Di fronte al futuro e alla vita, con o senza fede.. con una passione da ultras

24/08/2011

Oggi si dichiara apertamente cattolico il 52,8% dei giovani italiani d'età compresa tra i 18 e i 29 anni: nel 2004, era il 66,9%. Meno 14% in appena sei anni.
Alla forte riduzione della percentuale di chi si dice cattolico non corrisponde, però, una riduzione netta di chi ritiene importante la religione per la propria vita (si scende appena del 3%), ma, anzi, si registra un leggero aumento di chi la definisce "molto importante" (l'incremento è dell'1,8%).

In generale, alla fede viene riconosciuta una funzione di sostegno (sia psicologico che relazionale) e di guida (offre un senso, dà speranza); meno un valore di riferimento morale. La fiducia nella Chiesa crolla tra i non credenti (soltanto il 2% la definisce "alta" o "molta alta") e si affievolisce tra i praticanti, attestandosi al 39%.

È quanto emerge da una ricerca realizzata da Istituto IARD RPS che - su commissione della diocesi di Novara, nell'ambito del progetto Passio 2010 - ha indagato sul rapporto che le nuove generazioni di italiani hanno con la fede. 
Rispetto alle recenti indagini, e in particolare alla Sesta indagine dell’Istituto IARD sulla condizione giovanile in Italia del 2004 a cui si riferiscono i confronti, si osservano in particolare due fenomeni. Si tratta di una conferma e di una parziale novità. Da un lato, infatti, si rafforza la religiosità del "fai-da-te" di cui i sociologi parlano da decenni. Dall'altro si assiste a una polarizzazione delle scelte: chi rimane cattolico è sempre più convinto; quanti non lo sono mai stati o non lo sono più dimostrano una distanza maggiore dalla Chiesa di Roma, talvolta una vera e propria ostilità, pur coltivando un certo interesse per la dimensione spirituale. Fanno irruzione in questo delicato campo meccanismi tipici del tifo calcistico. O di qua o là, con una passione da ultras.

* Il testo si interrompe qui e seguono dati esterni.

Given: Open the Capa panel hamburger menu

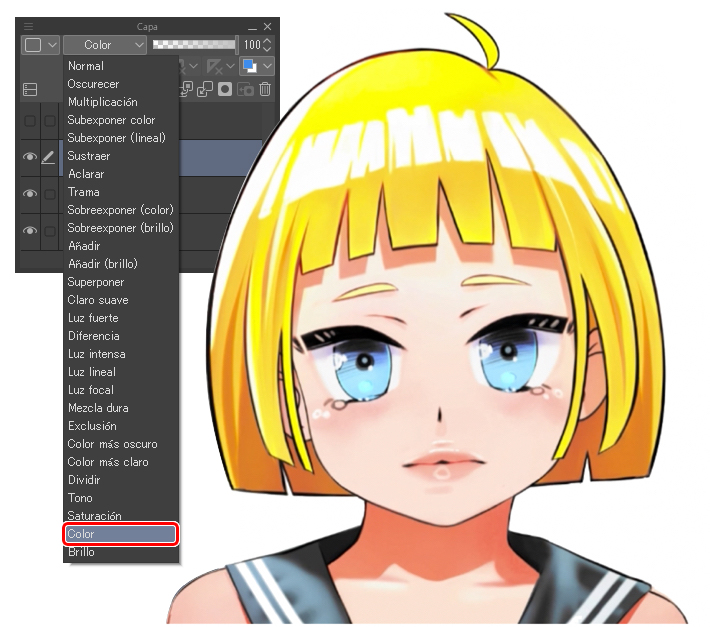Looking at the screenshot, I should point(28,27).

Secondo il sociologo Riccardo Grassi, curatore della ricerca, "siamo di fronte all'onda lunga di un trend che ha radici più lontane nel tempo, ma che si è accentuato negli ultimi anni e che vede una tendenza sempre più marcata a una gestione privatistica della fede, che pone pochi vincoli all'individuo, ma che nel lungo periodo diventa incapace di rispondere a quelle funzioni di costruzione di significato e di sostegno che gli stessi giovani riconoscono alle religioni".

 

(Istituto IARD RPS (in collaborazione con SWG srl) - Committente: Associazione culturale “La Nuova Regaldi”  - Periodo rilevazione: dal 22/03/2010 al 26/03/2010.
Tipo di rilevazione: sondaggio CAWI su un campione di 1.000 soggetti di età compresa tra i 18 e i 29  anni residenti in Italia, rappresentativi dell’universo di riferimento (su 4.319 contatti). Tutti i parametri sono uniformati ai più recenti dati forniti dall’ISTAT).